Transient Expression of Wild-Type or Biologically Inactive Telomerase Allows the Formation of Artificial Telomeres in Mortal Human Cells

Telomere seeding, the formation of artificial telomeres, has been routinely successful in immortalized but not normal human cells. We compared seeding efficiencies in preimmortal and immortal SV40-transformed cells using plasmid telomeres with T2AG3 tracts of 1600 and 3200 bp. Seeding occurred only in immortal cells, indicating that transformed preimmortal cells behave like normal cells vis à vis formation of new telomeres and that T-antigen inhibition of cellular checkpoints is insufficient to allow seeding. Telomerase is active in immortal but not preimmortal cells, which do not express the reverse transcriptase hTERT. Upon transient expression of hTERT, seeds with 1600 bp of T2AG3 formed telomeres in preimmortal cells. Comparable seeding efficiencies were obtained with wild-type hTERT or the HA-tagged protein that is catalytically active but unable to maintain endogenous telomeres.
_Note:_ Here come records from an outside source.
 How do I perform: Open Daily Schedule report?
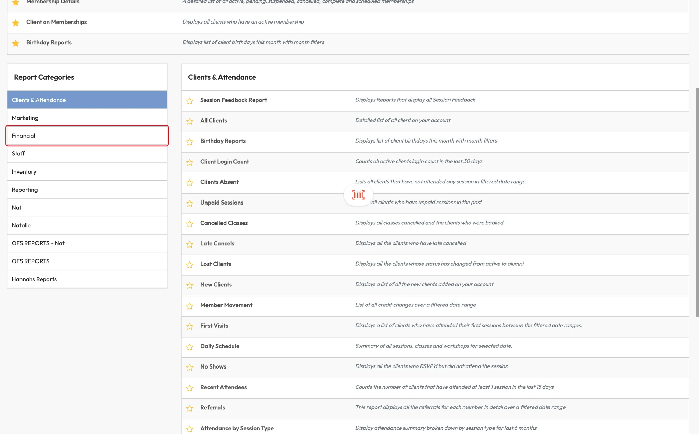tap(219, 346)
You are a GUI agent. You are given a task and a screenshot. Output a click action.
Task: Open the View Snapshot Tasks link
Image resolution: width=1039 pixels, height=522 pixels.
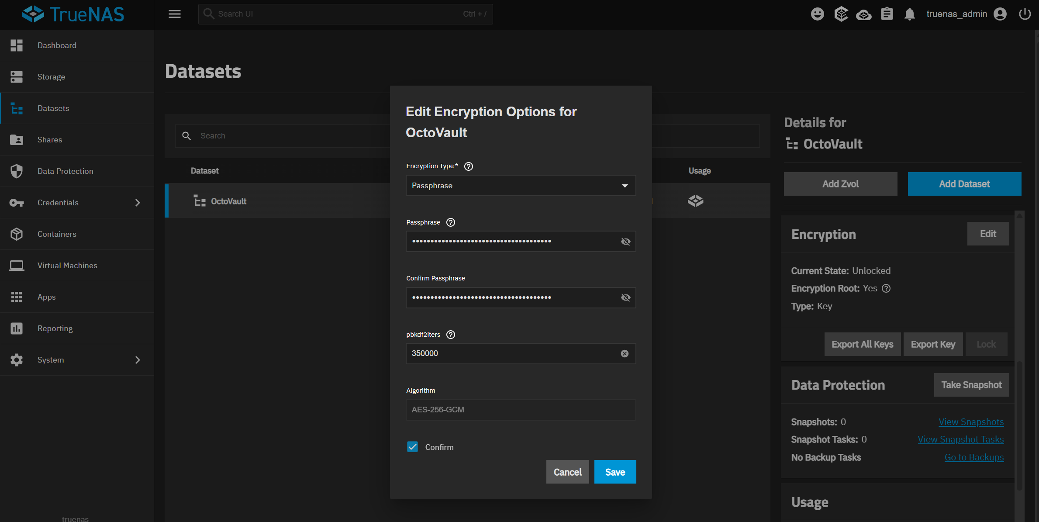point(960,439)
No seeding occurred with catalytically inactive hTERT. Given that telomerase expression was transient and that longer seeds did not form telomeres in the absence of the enzyme, seeding may not be elicited merely by elongation of telomeric sequences. We propose that modification of the telomeric terminus by telomerase may contribute to telomere seeding by leading to formation of a structure that impedes rejoining of this terminus with chromosomal sequences.